• _TEXTO DE LA PÁGINA_:

----------

EL TRATADO TEOLÓGICO-POLÍTICO
(primera parte teológica)
En esta obra
Spinoza termina de fundar las bases de lo que llama conocimiento natural
y a veces inteligencia natural (2024, II, 137). Su objetivo es denunciar
la superstición que predominaba entonces en el pueblo, acabar con el
instrumento ideal de quienes interpretaban las Escrituras, orientaban las
creencias y las conductas bajo un régimen de estricta obediencia, infundían el
temor y amenazaban con el castigo de Dios. Su trabajo crítico y analítico de la
Biblia, que para él no es un libro sino un conjunto de manuscritos
reunidos a través de los siglos, inaugura una singular hermenéutica, devastadora
para los intereses de la institución religiosa. La Iglesia católica había
procurado reafirmar su doctrina y sus prácticas convocando al Concilio de
Trento en 1545, cuyo destino fue contrarrestar la Reforma de Lutero en
Alemania, y en Holanda al calvinismo.
Detengámonos primero en el punto que interesa sobremanera en la filosofía
de Spinoza: el método. Tradicionalmente se ha llamado “geométrico” por pura
relación con el estilo formal de las más antiguas obras de los griegos y
latinos, especialmente de los Elementos de Euclides. Esta obra desarrolla
la sistematización de la geometría plana que ha dado lugar a que el método de
Spinoza se llame geométrico. Por aplicarse especialmente a la interpretación de
las Escrituras, el autor se refiere a él como “verdadero método de interpretar
la Escritura” que Domínguez llama método inductivo, antes que deductivo
y que perfectamente podría llamarse hermenéutico (en 2024, n. 183, 267).

----------

• _LÍNEAS DE DATOS_:
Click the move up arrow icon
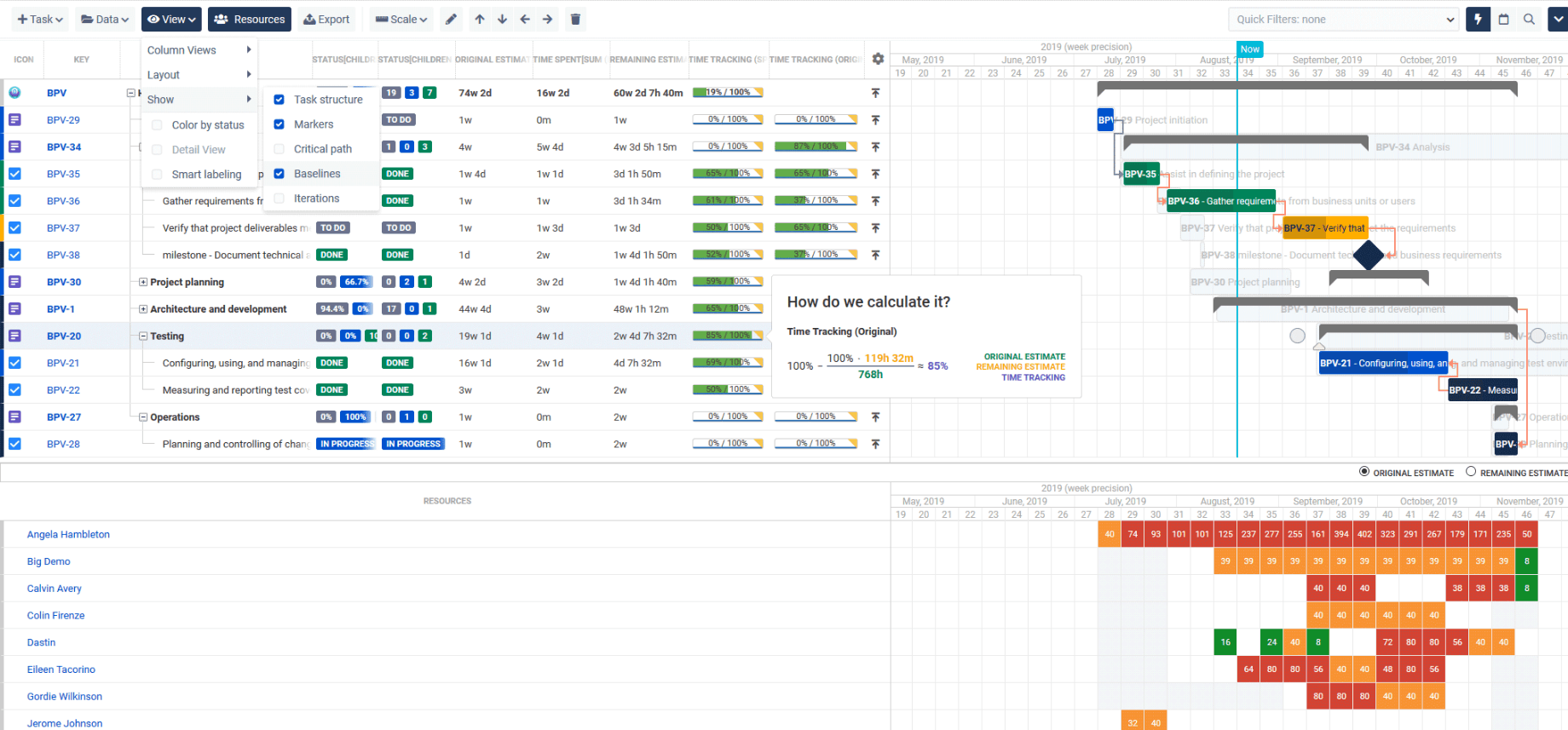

----------

• _TAREAS_:
1. Resume en dos oraciones el texto sobre el Tratado teológico-político.
2. Prosigue, por favor, el texto sobre el Tratado teológico-político a partir de su última oración.
Los datos no intervienen en nada de esto.

• _RESPUESTAS ESPERADAS_:
1. En el Tratado teológico-político, Spinoza termina de fundar las bases del conocimiento natural y se propone denunciar la superstición del pueblo y acabar con el instrumento de quienes interpretaban las Escrituras e infundían el temor al castigo de Dios. Su método, llamado tradicionalmente geométrico por su relación con el estilo de los Elementos de Euclides, se aplica sobre todo a la interpretación de las Escrituras, y Domínguez lo llama inductivo antes que deductivo.

2.
Según Spinoza se trata del procedimiento correcto para interpretar la
naturaleza, también llamado por su creador “regla universal para interpretar la
Escritura” o “método natural”.
Es preciso conocer la historia del
elemento estudiado, por lo cual: primero, “Debe contener la naturaleza y
propiedades de la lengua en la que fueron escritos los libros de la Escritura y
que solían hablar sus autores”. Segundo, “Debe recoger las opiniones de cada
libro y reducirlas a ciertos temas capitales, a fin de tener a mano todas las
que se refieren al mismo asunto”. Tercero, “La historia de la Escritura debe
describir, finalmente, los avatares de todos los profetas, de lo que
conservamos algún recuerdo […] Debe contar además los avatares de cada libro [y]
Una vez que hayamos trazado esta historia […] será el momento de entregarnos a
investigar la mente de los profetas y del Espíritu Santo. Pero también para
esto se requiere un método y un orden, similar a aquel del que nos servimos
para interpretar la naturaleza a partir de su historia”. La exposición incluye
un análisis lingüístico de la lengua hebrea, con los problemas que presenta a
cualquier interpretación verídica de los textos (2024, VII, 240-260).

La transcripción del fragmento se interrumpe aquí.